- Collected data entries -
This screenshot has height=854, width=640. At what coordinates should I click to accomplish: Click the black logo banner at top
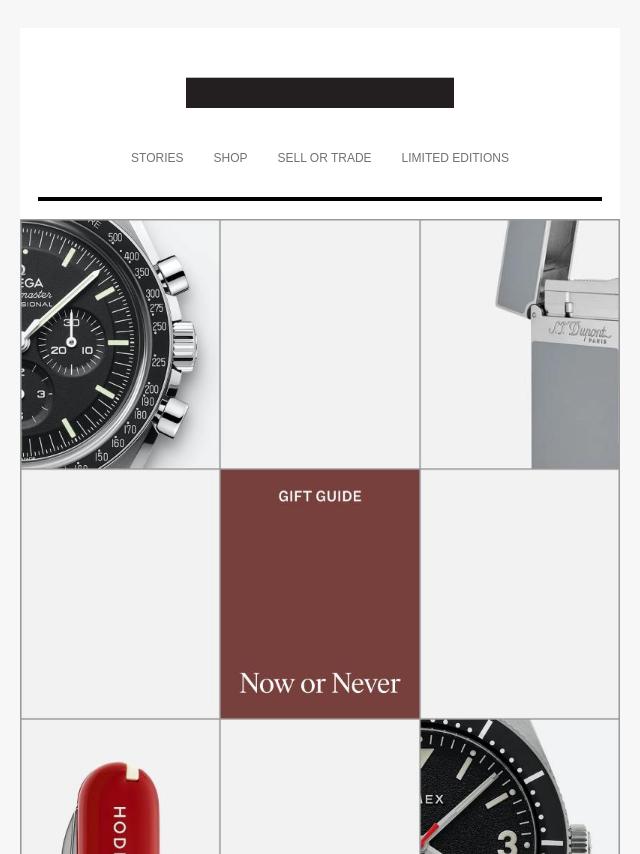320,93
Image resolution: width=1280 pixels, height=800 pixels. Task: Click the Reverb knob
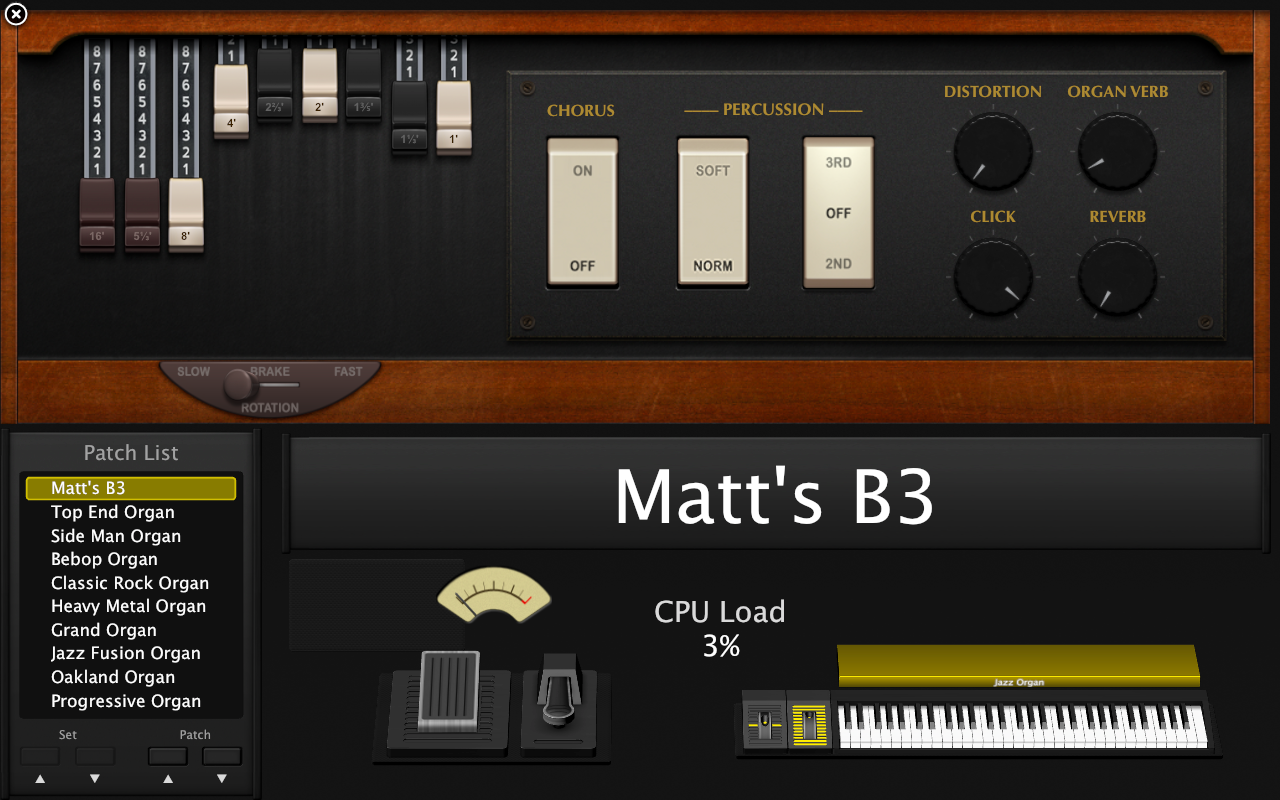pyautogui.click(x=1117, y=277)
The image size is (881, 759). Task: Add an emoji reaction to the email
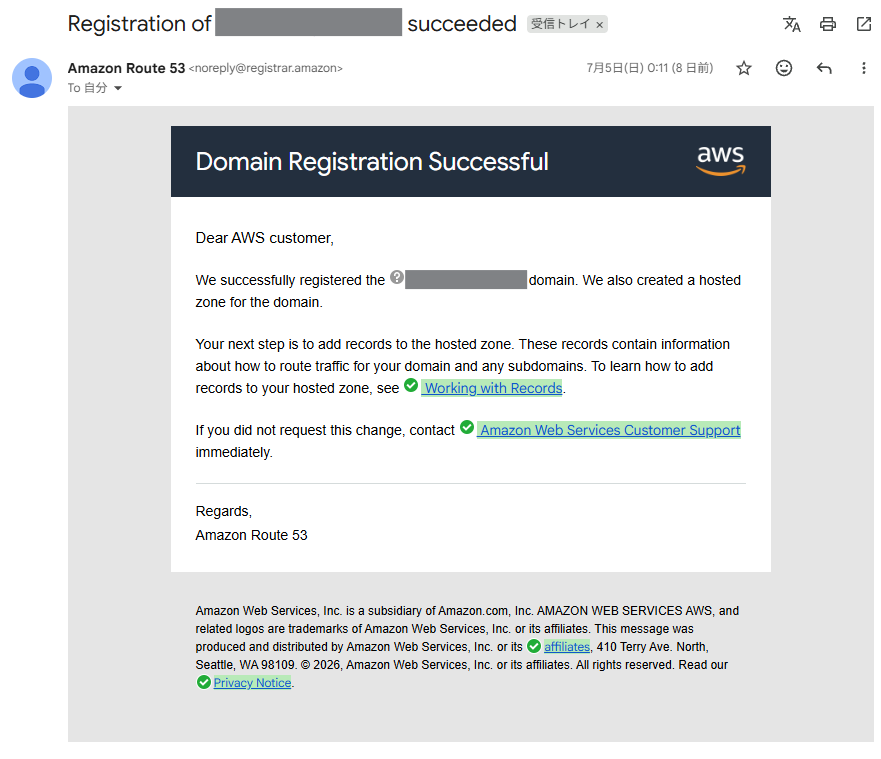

- WORK ORDER -
Every record above should be written out again exactly; the pictures stay out of the copy.

- ANSWER TO THIS TASK -
This screenshot has height=854, width=640. At what coordinates should I click to accomplish: Click the black logo banner at top
320,93
Image resolution: width=1280 pixels, height=800 pixels. Task: Click the Reverb knob
pyautogui.click(x=1117, y=277)
The image size is (881, 759). Task: Add an emoji reaction to the email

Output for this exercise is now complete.